== WHAT THE TASK ASKS ==
Quote the records exactly, from the line with "Task: Click the Start log button" up to and including the last line of the records.

== RECORDS FOR THE TASK ==

>> START

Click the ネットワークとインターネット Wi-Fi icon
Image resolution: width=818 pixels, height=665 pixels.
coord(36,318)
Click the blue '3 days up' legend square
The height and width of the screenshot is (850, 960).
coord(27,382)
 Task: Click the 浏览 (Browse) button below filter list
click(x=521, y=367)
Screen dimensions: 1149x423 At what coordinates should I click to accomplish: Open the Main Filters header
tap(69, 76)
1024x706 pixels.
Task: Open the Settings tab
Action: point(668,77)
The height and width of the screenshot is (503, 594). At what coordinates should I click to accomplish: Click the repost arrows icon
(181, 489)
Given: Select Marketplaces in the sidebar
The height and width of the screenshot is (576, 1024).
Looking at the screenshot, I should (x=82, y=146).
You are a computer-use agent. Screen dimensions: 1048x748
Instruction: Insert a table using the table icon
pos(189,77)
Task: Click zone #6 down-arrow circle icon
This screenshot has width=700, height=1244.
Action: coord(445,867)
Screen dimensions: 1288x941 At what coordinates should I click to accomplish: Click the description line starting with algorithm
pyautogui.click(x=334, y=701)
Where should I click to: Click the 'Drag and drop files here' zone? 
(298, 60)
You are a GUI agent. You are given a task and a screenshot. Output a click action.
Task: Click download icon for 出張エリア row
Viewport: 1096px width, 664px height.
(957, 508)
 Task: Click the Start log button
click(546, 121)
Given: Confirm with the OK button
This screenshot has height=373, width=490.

>> END

== RESULT BELOW ==
 Task: Click the Start log button
click(546, 121)
Given: Confirm with the OK button
This screenshot has height=373, width=490.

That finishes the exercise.